Ms Abena Amoah, the Deputy Managing Director of the Ghana Stock Exchange (GSE), has recommended that Government of Ghana issues an infrastructure bond on the fixed income market to raise funds to close the existing financing gap for infrastructure projects in the Ghanaian economy.
According to GSE’s Deputy Managing Director, government can explore various opportunities on the domestic debt market to issue debt securities toward the construction of specific infrastructure projects, such as roads, in the country.
“The Ghana Fixed Income Market (GFIM) is there to facilitate the raising of long-term debt capital.
“On this market, government and corporate institutions have issued securities up to 20-year bonds, which can serve as a pricing guide for the Ghana Infrastructure Fund to come onto the market to issue bonds toward the construction of infrastructure such as roads”.
Ms Abena Amoah
Ms. Amoah made this statement during the 2021 Ghana Economic Forum under the theme ‘Strengthening Home Grown Policies to Underpin the National Digitalization Drive and Shared Financial Prosperity’.
GSE’s Deputy Managing Director, describing how government can harness the potential of raising capital from GFIM, said funds can be raised today to finance projects, and repayment can be made from revenues generated from these projects.
“So, let’s take the potential proceeds from the infrastructure which will come over the long lifespan of that project, say 20 or 30-years, and issue an infrastructure bond today that comes with a moratorium, whereby there’s no repayment principal or interest for say 2 to 3 years, and then build the roads. It is from operation of the roads that repayment will be made.”
Ms Abena Amoah
Need to explore other financing avenues
Comparing the Ghana infrastructure bond with some already issued bonds, Ms. Amoah stated that, “unlike the ESLA and Daakye bonds which are used to repay creditors, the Ghana infrastructure bond will be to specific infrastructure that goes to finance specifically identified infrastructure”.
These infrastructure bonds, Ms. Amoah disclosed, are readily and commonly available bonds in matured or maturing markets globally.
This wake-up call by the GSE, comes at the time when government is exploring new opportunities by creating an integrated framework for sustainable financing that creates enablement to issue instruments in either a use-of-proceeds format or sustainability-linked format.

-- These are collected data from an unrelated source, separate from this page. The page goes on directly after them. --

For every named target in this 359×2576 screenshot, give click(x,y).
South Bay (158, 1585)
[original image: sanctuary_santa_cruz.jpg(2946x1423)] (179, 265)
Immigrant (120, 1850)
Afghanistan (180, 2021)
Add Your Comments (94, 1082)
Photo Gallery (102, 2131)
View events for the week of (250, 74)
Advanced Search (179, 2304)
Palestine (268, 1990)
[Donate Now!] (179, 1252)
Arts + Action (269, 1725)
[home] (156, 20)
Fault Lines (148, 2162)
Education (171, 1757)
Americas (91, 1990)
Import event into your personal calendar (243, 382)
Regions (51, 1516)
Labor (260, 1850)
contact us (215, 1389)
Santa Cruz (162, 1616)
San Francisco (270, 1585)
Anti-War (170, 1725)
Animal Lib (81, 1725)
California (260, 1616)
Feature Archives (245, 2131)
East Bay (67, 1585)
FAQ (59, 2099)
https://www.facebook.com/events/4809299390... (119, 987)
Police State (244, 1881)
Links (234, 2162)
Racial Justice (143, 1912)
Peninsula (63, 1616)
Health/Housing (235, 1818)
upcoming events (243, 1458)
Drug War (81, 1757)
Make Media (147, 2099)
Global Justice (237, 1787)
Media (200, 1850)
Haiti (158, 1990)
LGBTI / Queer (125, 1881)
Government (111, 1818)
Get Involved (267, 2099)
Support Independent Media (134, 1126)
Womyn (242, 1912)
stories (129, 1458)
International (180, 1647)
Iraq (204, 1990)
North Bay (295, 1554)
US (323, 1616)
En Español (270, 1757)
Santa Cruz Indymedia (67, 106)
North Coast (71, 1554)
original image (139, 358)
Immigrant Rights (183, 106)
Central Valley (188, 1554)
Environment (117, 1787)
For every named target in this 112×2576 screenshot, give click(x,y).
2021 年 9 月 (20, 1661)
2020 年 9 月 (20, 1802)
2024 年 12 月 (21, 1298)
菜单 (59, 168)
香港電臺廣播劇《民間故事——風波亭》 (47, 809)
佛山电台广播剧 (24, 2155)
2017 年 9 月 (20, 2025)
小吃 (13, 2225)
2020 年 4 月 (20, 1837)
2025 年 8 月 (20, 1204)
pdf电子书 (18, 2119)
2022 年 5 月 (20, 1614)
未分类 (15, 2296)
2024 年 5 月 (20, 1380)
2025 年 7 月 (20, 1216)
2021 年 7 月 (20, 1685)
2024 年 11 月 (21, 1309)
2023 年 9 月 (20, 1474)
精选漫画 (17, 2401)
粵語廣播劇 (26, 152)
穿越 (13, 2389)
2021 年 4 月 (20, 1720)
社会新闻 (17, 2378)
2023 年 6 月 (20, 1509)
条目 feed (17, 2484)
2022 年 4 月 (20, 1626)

As disclosed by the World Bank, Ghana’s infrastructure challenges will require raising the country’s annual expenditures to US$2.3billion.
The country already spends about US$1.2billion per year on infrastructure, equivalent to about 7.5 percent of GDP, the world bank stated.
Also, the World Bank revealed that, “Ghana’s annual infrastructure funding gap is about $0.4 billion per year, chiefly related to power and water”.
According to the International Monetary Fund (IMF), “countries lose over one-third of potential benefits from infrastructure investment due to inefficiencies. Strong infrastructure governance can reduce more than half of these inefficiencies”.
Deloitte, in an article on ‘An Alternative Source of Financing Infrastructure Projects’ stated that the “global financial crisis has resulted in stricter regulations on banks and their lending requirements which mean that infrastructure projects can no longer be funded by traditional debt alone”.
Due to this development, Deloitte urged that other innovative ways of funding, such as project bonds need to be considered and implemented.